* **PROBLEM DESCRIPTION**
Reproduce every line of the records below, requests included, raising each coordinate in the answers by 57.

* **SUPPLIED MATERIAL**
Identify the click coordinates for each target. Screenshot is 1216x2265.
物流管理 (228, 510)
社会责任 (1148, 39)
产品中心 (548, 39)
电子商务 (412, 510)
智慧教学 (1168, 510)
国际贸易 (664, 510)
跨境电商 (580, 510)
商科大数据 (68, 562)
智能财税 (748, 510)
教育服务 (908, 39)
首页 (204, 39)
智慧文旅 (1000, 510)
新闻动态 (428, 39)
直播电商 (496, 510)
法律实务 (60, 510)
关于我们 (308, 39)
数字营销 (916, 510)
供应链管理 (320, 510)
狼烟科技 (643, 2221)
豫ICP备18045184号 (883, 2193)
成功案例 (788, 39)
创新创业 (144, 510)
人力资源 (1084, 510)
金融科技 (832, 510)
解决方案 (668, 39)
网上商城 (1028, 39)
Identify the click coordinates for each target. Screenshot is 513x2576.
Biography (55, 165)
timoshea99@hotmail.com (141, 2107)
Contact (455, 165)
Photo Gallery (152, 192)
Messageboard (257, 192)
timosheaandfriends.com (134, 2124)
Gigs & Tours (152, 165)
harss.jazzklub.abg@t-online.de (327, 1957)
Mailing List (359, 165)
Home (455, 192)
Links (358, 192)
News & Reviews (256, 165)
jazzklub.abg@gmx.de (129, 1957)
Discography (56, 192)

* **EXERCISE RESULT**
Identify the click coordinates for each target. Screenshot is 1216x2265.
物流管理 (285, 567)
社会责任 (1205, 96)
产品中心 (605, 96)
电子商务 (469, 567)
智慧教学 (1225, 567)
国际贸易 (721, 567)
跨境电商 (637, 567)
商科大数据 (125, 619)
智能财税 (805, 567)
教育服务 (965, 96)
首页 (261, 96)
智慧文旅 (1057, 567)
新闻动态 (485, 96)
直播电商 (553, 567)
法律实务 (117, 567)
关于我们 (365, 96)
数字营销 (973, 567)
供应链管理 (377, 567)
狼烟科技 (700, 2278)
豫ICP备18045184号 (940, 2250)
成功案例 (845, 96)
创新创业 (201, 567)
人力资源 (1141, 567)
金融科技 (889, 567)
解决方案 (725, 96)
网上商城 (1085, 96)
Identify the click coordinates for each target. Screenshot is 513x2576.
Biography (112, 222)
timoshea99@hotmail.com (198, 2164)
Contact (512, 222)
Photo Gallery (209, 249)
Messageboard (314, 249)
timosheaandfriends.com (191, 2181)
Gigs & Tours (209, 222)
harss.jazzklub.abg@t-online.de (384, 2014)
Mailing List (416, 222)
Home (512, 249)
Links (415, 249)
News & Reviews (313, 222)
jazzklub.abg@gmx.de (186, 2014)
Discography (113, 249)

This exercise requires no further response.